### Exercise prompt
Could you find each line of the data below that contains the word "sidebar" and copy those lines?

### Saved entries
%%

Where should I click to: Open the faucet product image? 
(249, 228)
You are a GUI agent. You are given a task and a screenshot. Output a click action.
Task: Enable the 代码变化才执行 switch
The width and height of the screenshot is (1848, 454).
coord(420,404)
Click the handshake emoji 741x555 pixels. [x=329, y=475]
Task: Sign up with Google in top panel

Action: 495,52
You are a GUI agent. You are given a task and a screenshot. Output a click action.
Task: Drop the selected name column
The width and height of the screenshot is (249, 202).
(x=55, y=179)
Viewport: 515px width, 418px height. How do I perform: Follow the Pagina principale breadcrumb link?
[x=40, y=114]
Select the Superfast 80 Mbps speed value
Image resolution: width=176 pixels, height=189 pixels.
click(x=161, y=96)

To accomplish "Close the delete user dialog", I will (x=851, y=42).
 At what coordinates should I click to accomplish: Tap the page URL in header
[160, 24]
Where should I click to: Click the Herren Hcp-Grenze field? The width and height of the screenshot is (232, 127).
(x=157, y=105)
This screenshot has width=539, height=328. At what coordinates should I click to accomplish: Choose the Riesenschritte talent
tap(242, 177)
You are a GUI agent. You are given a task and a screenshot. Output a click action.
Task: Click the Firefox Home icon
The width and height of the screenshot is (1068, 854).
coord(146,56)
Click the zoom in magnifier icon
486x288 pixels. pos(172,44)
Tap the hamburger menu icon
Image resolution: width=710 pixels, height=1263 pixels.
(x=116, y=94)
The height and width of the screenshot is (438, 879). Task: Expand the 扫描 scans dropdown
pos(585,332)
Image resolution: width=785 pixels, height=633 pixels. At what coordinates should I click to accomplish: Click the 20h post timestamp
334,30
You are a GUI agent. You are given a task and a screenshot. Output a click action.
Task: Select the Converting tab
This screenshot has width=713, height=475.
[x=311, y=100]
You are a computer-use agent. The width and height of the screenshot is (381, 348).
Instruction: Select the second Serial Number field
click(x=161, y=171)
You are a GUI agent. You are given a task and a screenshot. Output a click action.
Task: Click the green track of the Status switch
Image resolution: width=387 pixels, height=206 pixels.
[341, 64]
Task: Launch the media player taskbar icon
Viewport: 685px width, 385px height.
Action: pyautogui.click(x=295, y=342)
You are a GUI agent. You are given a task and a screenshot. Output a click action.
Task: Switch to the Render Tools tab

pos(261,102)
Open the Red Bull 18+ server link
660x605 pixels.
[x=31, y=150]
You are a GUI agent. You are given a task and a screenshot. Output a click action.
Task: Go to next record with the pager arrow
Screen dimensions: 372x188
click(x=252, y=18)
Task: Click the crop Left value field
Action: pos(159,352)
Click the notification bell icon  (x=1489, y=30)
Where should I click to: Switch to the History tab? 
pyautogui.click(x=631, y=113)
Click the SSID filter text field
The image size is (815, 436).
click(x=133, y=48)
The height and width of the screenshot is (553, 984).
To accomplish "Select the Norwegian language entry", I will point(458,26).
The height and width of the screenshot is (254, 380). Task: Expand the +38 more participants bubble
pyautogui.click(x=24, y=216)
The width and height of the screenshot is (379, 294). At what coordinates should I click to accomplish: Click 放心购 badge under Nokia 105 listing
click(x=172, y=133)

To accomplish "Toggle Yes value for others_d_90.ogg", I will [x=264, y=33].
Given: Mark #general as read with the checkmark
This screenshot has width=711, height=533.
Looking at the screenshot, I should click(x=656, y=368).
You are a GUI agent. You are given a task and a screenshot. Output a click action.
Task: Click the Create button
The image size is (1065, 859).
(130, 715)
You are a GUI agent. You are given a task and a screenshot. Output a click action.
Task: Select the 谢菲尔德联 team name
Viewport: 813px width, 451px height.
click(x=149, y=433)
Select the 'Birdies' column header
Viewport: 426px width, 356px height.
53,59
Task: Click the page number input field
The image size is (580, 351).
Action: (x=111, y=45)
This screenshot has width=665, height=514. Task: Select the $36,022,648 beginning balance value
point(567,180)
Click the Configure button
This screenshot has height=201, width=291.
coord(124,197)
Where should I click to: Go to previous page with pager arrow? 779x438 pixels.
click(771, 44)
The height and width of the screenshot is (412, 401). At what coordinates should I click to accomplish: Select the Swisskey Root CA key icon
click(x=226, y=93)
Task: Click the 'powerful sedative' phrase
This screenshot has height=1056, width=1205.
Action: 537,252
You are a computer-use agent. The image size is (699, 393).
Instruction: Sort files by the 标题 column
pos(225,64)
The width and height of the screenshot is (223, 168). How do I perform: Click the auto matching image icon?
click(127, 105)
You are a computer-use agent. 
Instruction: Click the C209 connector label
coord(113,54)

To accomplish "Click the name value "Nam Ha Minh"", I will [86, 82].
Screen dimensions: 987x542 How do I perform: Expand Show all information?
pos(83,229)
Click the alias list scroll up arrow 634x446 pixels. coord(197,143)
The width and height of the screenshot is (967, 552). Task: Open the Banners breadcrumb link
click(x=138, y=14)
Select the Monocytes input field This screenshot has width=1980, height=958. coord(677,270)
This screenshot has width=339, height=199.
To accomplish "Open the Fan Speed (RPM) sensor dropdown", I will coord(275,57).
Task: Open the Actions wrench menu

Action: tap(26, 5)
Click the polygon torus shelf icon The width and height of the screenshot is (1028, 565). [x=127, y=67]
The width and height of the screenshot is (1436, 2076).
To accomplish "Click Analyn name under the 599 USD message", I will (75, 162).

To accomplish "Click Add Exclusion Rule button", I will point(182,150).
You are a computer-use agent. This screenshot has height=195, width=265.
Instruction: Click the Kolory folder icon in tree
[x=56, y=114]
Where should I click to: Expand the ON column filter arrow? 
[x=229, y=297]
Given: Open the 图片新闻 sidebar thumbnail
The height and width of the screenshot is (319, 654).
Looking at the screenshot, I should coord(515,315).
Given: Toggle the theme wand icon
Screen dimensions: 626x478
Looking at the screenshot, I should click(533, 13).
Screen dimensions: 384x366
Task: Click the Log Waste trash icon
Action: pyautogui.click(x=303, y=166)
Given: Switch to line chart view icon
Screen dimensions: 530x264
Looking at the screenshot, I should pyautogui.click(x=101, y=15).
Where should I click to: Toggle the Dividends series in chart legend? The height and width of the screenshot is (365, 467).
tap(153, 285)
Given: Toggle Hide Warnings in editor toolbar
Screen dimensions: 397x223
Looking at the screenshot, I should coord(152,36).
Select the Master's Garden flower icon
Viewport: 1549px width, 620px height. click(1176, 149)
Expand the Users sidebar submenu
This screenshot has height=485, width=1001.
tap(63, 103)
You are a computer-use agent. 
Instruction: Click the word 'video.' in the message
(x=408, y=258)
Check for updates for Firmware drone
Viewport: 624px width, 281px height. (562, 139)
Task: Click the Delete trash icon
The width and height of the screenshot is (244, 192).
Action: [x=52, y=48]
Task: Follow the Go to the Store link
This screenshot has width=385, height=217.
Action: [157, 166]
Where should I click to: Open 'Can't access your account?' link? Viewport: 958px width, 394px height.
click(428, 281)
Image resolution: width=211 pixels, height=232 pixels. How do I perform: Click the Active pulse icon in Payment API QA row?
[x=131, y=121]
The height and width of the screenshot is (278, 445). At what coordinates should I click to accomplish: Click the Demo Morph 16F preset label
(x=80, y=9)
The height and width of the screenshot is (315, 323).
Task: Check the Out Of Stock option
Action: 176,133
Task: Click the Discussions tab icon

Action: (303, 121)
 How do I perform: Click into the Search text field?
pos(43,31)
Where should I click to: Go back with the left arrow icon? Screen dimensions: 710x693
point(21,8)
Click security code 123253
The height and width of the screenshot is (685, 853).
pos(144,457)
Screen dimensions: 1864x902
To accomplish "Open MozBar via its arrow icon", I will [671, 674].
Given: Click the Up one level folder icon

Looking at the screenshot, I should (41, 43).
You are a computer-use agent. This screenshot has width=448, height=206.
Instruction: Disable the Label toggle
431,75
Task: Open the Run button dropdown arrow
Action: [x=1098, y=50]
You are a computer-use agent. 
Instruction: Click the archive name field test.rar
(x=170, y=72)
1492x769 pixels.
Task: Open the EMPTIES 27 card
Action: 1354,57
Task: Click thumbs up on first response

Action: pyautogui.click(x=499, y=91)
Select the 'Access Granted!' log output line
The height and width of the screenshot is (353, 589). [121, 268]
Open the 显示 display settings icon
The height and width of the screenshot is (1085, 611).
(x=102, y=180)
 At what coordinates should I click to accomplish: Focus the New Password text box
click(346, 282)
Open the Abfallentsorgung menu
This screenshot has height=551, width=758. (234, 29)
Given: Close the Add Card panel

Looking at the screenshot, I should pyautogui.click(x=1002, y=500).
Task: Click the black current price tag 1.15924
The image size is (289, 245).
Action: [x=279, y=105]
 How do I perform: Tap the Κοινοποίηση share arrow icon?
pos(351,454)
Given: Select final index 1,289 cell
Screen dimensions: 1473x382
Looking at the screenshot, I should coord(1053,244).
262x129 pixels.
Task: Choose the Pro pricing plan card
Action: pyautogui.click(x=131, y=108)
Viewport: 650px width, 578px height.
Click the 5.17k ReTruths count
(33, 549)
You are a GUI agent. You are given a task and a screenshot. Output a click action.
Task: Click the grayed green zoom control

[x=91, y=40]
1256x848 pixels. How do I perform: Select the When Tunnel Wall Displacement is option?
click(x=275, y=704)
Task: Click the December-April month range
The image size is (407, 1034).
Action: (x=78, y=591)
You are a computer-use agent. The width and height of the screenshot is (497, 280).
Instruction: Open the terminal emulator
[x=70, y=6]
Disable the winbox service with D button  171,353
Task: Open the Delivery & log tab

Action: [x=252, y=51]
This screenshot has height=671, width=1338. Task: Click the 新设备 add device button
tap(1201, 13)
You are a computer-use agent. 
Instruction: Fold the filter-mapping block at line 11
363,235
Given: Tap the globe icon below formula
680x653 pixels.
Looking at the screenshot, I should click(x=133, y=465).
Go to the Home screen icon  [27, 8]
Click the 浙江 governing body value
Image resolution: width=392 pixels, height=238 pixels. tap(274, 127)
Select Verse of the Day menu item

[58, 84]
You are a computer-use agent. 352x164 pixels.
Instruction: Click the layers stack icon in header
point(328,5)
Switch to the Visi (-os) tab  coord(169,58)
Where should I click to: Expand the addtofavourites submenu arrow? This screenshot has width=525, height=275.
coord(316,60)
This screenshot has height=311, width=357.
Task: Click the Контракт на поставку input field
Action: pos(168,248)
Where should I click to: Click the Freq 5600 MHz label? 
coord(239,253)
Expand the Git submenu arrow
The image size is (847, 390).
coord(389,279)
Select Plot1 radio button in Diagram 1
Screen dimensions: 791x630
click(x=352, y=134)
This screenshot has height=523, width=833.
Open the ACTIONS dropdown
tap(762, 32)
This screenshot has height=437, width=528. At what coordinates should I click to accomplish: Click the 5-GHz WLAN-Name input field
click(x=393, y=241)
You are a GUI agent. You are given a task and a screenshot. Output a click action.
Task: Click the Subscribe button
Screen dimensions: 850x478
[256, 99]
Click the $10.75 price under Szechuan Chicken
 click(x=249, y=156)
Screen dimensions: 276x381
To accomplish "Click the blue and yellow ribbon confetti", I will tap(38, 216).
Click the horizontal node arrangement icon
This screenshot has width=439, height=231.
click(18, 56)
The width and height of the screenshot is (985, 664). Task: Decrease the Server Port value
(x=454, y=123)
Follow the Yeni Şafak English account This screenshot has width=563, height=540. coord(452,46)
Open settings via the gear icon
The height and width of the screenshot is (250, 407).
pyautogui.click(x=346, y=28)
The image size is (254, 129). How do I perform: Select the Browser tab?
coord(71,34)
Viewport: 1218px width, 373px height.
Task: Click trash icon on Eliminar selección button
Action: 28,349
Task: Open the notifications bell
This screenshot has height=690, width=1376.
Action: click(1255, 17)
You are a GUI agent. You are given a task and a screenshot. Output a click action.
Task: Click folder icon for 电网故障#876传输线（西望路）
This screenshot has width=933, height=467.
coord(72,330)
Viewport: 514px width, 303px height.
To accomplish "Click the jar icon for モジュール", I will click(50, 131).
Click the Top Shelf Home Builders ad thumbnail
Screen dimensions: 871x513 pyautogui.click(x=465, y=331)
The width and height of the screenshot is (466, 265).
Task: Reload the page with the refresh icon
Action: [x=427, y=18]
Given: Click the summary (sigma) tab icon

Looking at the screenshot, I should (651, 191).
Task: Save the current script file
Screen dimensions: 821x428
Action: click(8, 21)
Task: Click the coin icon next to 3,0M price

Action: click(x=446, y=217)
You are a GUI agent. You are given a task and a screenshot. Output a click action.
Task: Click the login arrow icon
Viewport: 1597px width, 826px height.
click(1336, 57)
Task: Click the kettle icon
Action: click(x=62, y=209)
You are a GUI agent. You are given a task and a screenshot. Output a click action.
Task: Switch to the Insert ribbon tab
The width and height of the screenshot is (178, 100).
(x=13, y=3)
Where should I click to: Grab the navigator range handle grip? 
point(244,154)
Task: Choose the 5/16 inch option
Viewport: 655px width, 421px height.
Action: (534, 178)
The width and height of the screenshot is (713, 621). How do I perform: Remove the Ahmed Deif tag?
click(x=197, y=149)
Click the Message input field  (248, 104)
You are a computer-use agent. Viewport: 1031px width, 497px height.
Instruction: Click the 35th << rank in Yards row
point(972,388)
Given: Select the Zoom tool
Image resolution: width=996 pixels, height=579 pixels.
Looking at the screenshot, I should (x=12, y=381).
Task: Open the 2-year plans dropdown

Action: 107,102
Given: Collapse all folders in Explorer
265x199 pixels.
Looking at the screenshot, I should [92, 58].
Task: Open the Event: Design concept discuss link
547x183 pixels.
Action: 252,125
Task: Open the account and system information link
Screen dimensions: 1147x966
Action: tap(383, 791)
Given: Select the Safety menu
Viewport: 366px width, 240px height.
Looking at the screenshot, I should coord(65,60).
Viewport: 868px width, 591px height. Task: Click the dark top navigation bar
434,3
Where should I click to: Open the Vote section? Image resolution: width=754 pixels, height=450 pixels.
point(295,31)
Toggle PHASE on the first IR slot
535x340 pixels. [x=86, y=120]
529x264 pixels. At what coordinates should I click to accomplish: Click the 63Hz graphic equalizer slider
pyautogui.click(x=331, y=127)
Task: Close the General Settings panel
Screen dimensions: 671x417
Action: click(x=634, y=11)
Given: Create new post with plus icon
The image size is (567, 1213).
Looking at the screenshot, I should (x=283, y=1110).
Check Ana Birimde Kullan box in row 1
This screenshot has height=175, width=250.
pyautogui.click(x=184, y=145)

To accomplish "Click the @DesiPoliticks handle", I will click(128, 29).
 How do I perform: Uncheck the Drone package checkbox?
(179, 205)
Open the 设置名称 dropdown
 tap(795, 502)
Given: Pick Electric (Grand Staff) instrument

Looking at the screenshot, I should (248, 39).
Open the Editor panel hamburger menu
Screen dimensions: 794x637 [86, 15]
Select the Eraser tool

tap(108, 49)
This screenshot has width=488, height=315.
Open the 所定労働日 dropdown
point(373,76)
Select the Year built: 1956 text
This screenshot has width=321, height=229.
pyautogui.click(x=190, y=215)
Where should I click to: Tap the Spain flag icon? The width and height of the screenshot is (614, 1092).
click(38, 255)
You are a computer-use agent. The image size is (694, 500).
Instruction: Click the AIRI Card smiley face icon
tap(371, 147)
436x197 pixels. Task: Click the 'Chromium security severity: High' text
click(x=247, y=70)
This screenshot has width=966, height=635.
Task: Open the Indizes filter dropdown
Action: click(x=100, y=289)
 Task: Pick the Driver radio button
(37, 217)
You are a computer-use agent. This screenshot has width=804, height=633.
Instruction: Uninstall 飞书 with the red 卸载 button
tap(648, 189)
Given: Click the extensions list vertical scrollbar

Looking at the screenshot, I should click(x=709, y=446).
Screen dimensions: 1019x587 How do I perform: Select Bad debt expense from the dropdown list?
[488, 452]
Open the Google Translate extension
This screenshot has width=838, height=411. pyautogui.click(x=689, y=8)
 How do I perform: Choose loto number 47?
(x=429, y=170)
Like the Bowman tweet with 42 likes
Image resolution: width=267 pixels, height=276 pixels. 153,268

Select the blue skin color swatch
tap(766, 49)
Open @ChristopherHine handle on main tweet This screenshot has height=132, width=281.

%%

### Answer to this exercise
Given: Open the 图片新闻 sidebar thumbnail
Expand the Users sidebar submenu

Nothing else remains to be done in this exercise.